Keywords: arterial blood, venous blood, cardiac surgery, coagulation testing, Quantra System
COAGULATION TESTING often is performed in cardiac surgery and other major surgical procedures to guide anticoagulant therapies or to aid in the management of perioperative coagulopathies.1–4 It is well established that accurate and timely management of coagulation function in these patients results in improved outcomes. A constellation of devices and assays currently are available to support the clinical need, which include well-established coagulation assays, such as active partial thromboplastin time (aPTT), prothrombin time/ international normalized ratio (PT/INR), activated clotting time (ACT), and viscoelastic testing devices (VETs), such as TEG 5000 (Haemonetics Corporation, Braintree, MA) and ROTEM delta (Tem Innovation GmbH, Munich, Germany).1,3
The Quantra Hemostasis Analyzer (Quantra) (HemoSonics LLC, Charlottesville, VA) is a novel point-of-care device that measures changes in the viscoelastic properties of a whole blood sample during coagulation.5 These changes are representative of the complex functional interactions between the blood’s plasma factors and the cellular components. The Quantra’s performance recently was tested and demonstrated in a multicenter study involving patients undergoing cardiac and major spine reconstruction surgeries.6–8
Reference ranges for these diagnostic devices are established to determine the specific performance characteristics in a normal, healthy population and are used to define clinically relevant thresholds that can be used to inform appropriate medical treatment. However, even though reference ranges typically are established using venous blood samples, perioperative testing can be performed with either arterial or venous blood samples, depending on the specific surgical procedure and available sampling access point(s). To this date, despite the widespread adoption of these assays, only limited studies have been published to characterize the effects of sampling site on coagulation testing.

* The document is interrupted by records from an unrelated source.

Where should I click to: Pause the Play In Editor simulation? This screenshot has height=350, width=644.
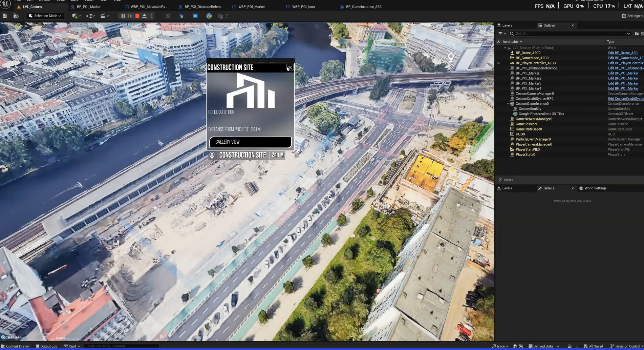coord(123,16)
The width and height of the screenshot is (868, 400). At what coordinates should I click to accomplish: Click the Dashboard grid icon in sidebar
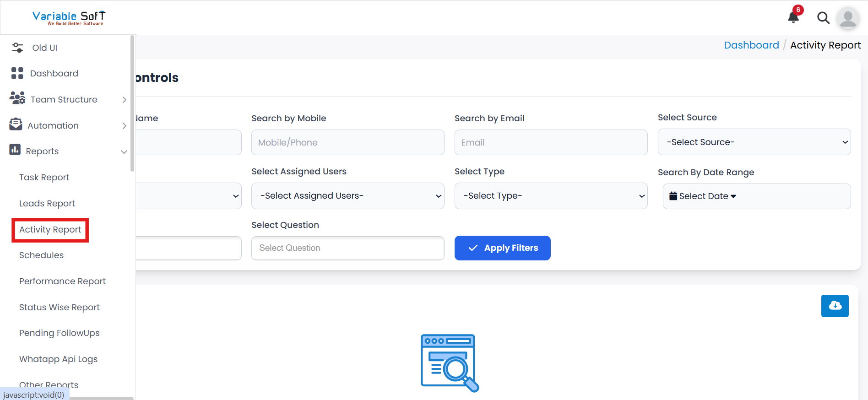pyautogui.click(x=17, y=73)
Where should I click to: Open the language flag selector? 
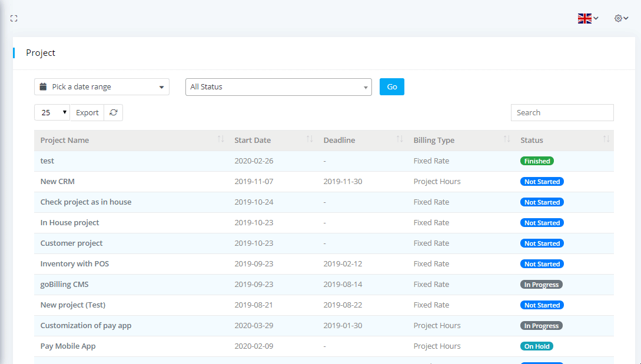[x=587, y=18]
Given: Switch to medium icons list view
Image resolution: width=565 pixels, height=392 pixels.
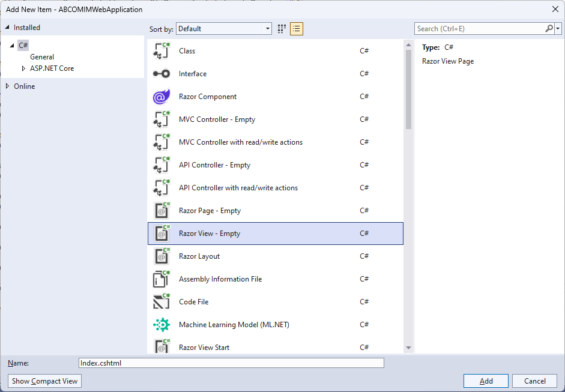Looking at the screenshot, I should click(297, 29).
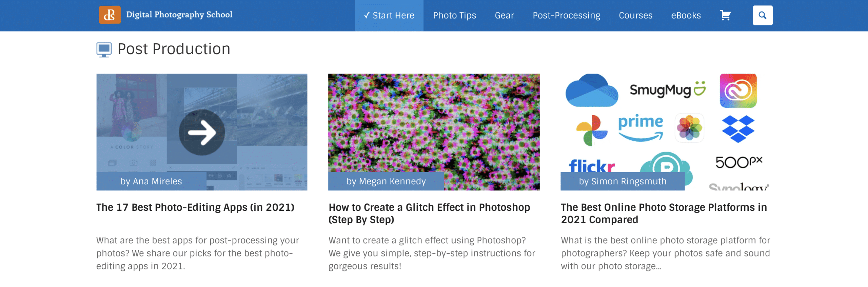Click the Post Production monitor icon
868x287 pixels.
104,49
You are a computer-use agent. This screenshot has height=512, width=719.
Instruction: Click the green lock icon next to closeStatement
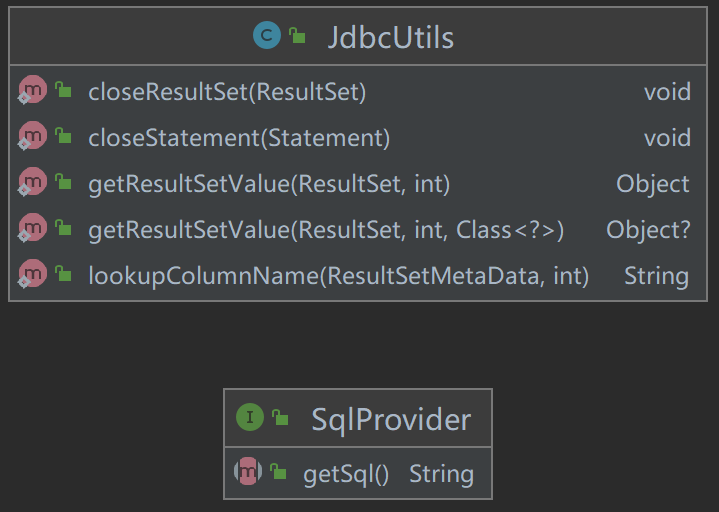point(64,137)
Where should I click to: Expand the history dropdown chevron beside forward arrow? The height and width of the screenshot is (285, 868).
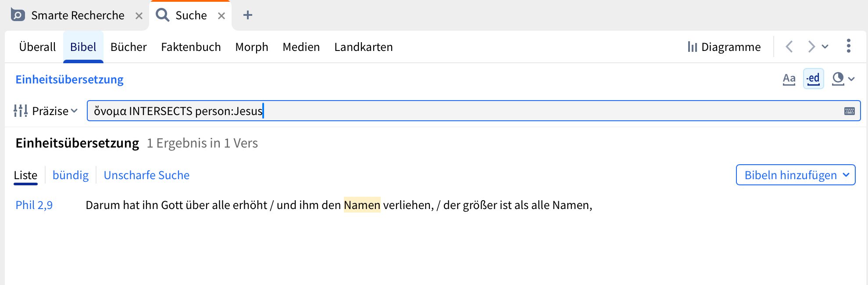pos(825,47)
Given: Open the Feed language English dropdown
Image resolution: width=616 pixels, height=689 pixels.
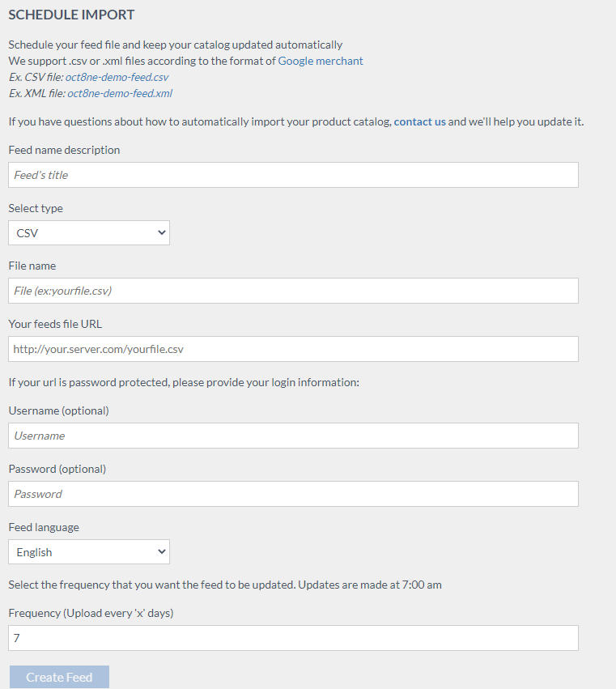Looking at the screenshot, I should pos(89,552).
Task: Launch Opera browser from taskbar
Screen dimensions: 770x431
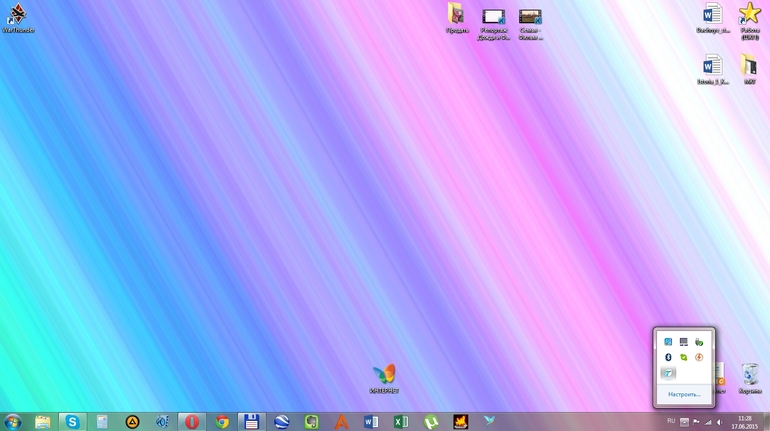Action: tap(192, 422)
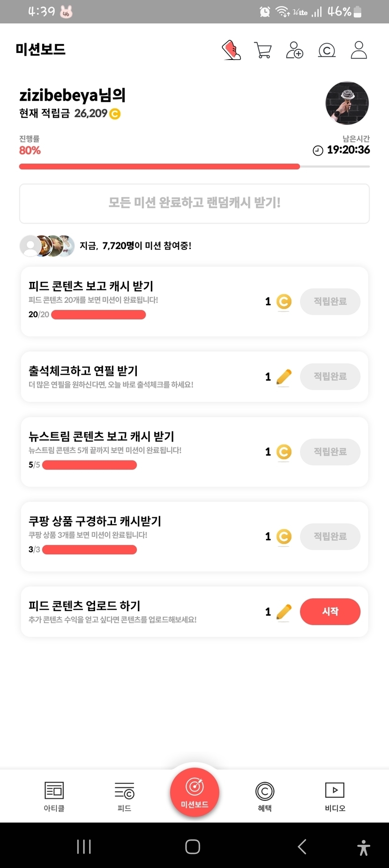Open the 비디오 tab
Image resolution: width=389 pixels, height=868 pixels.
point(335,796)
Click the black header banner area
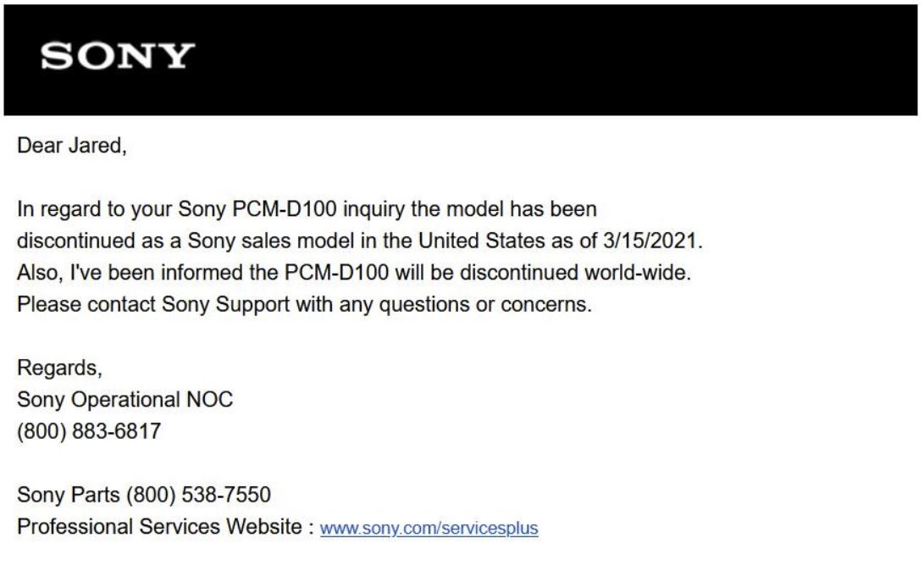Viewport: 924px width, 571px height. click(461, 59)
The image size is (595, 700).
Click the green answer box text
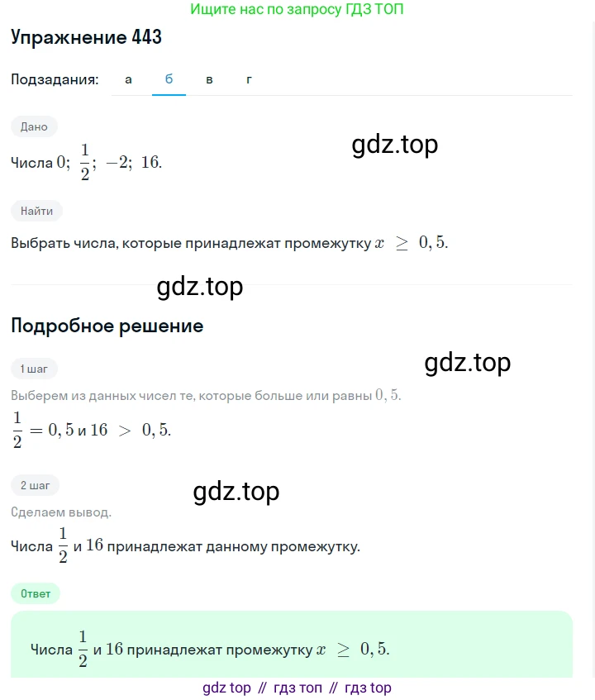(x=209, y=650)
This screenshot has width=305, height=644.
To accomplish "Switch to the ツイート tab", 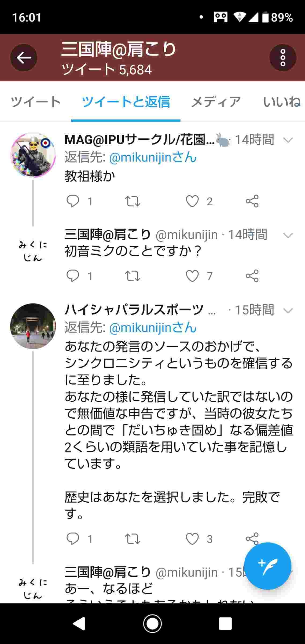I will (36, 102).
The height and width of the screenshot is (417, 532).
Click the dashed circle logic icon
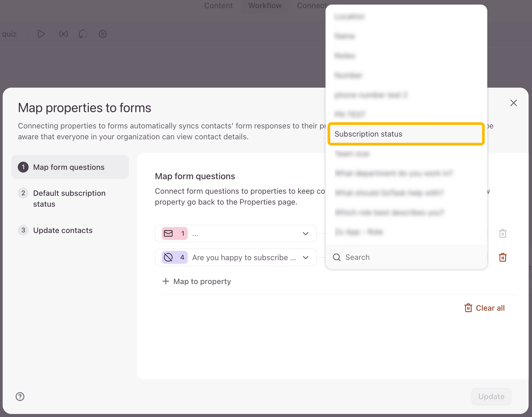pos(83,34)
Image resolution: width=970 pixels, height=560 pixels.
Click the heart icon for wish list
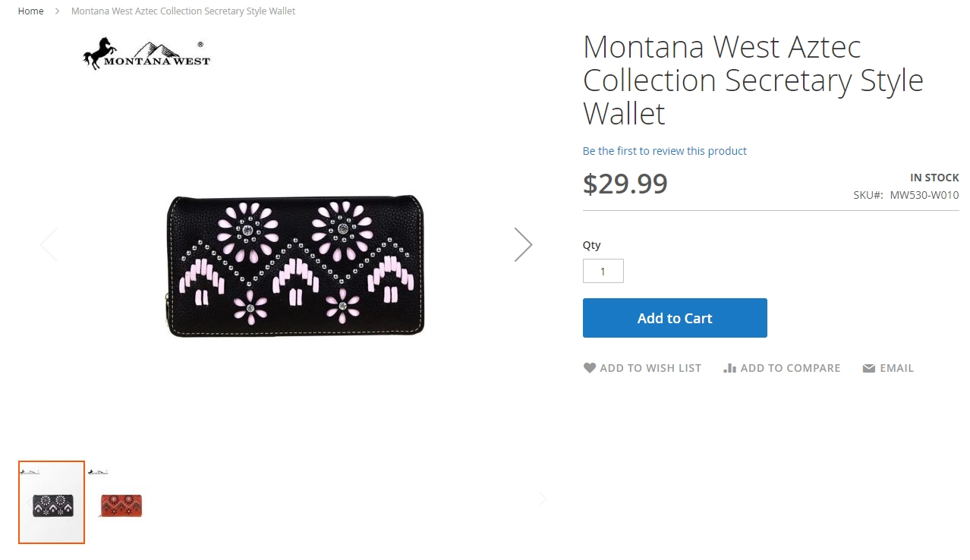(x=590, y=368)
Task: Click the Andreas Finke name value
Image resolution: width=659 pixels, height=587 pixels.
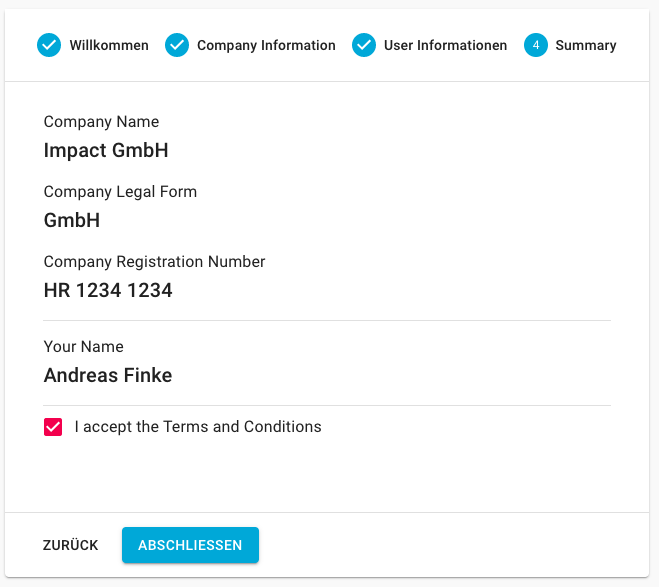Action: pos(108,376)
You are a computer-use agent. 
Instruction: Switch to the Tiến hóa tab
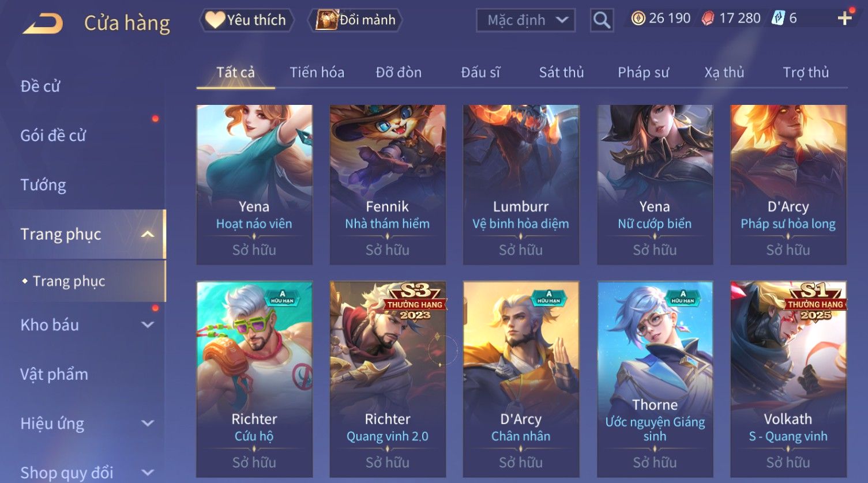tap(317, 72)
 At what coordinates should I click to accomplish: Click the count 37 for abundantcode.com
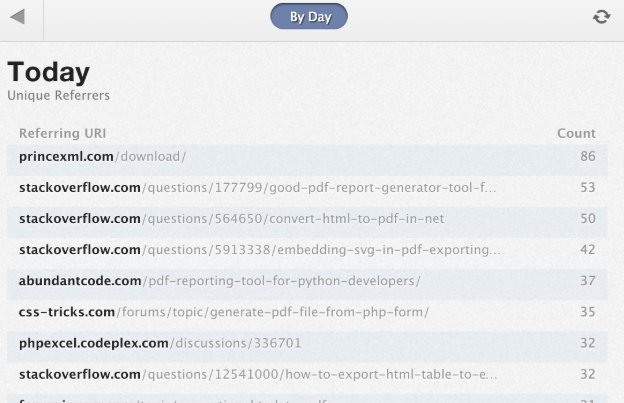pos(587,281)
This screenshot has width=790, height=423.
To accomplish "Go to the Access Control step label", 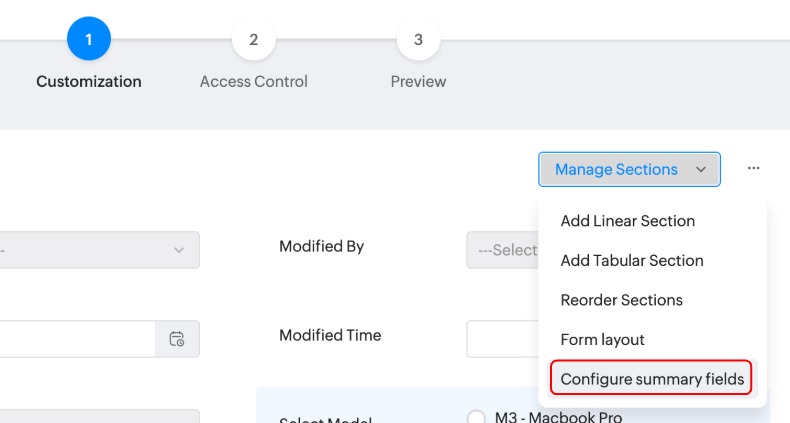I will coord(253,82).
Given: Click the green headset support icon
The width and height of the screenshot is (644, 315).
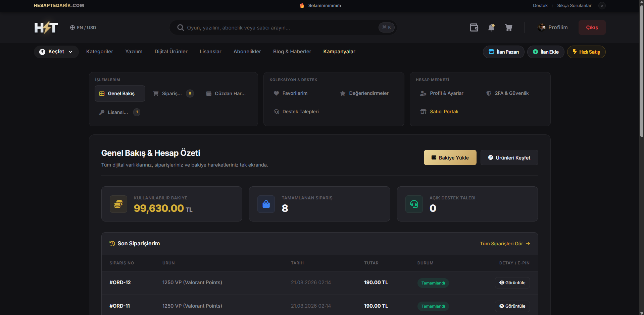Looking at the screenshot, I should pos(414,204).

An early study on the effects of sampling site in plasma-based coagulation assays indicated some arterial and venous differences in healthy patients but less marked differences in patients with coronary artery disease.9 A more recent study found great variability in arterial versus venous activated clotting time measurements in cardiac surgery patients, especially during heparin administration.10
With respect to the VET devices, one study reported shorter clot times and stiffer clots in arterial samples compared with venous samples in cardiac surgery patients monitored with the TEG 5000.11 This study also found that the arterial and venous TEG parameters are only moderately correlated. Similarly, a study in 30 anesthetized swine demonstrated sampling site differences in most TEG 5000 parameters.12 Another study showed little to no differences in the ROTEM delta parameters between arterial and venous samples obtained from orthopedic surgery patients; arterial and venous variables showed strong to very strong correlation except for CT, which showed only moderate correlation between the 2 sample types.13 Recently, a study from Tuovila et al. with patients undergoing a broad range of surgical procedures reported differences of up to 19% for clot time and up to 5.5 % for maximum clot amplitude on paired sets of arterial and venous samples on the TEG 5000.14
In this article, the authors report the results of a prospective, observational pilot study aimed at assessing whether differences exist between Quantra System measurements obtained in arterial and venous whole blood samples. The study was performed at the University of Virginia Medical Center (Charlottesville, VA) and involved adult patients undergoing elective cardiac surgery using cardiopulmonary bypass (CPB).
Methods
The protocol for this prospective, observational study was approved by the University of Virginia Institutional Review Board for Health Sciences Research (protocol approval number HSR19008) and complied with the Declaration of Helsinki. The study was registered under clinical trial number NCT02978872. Written, informed consent was obtained from all enrolled patients.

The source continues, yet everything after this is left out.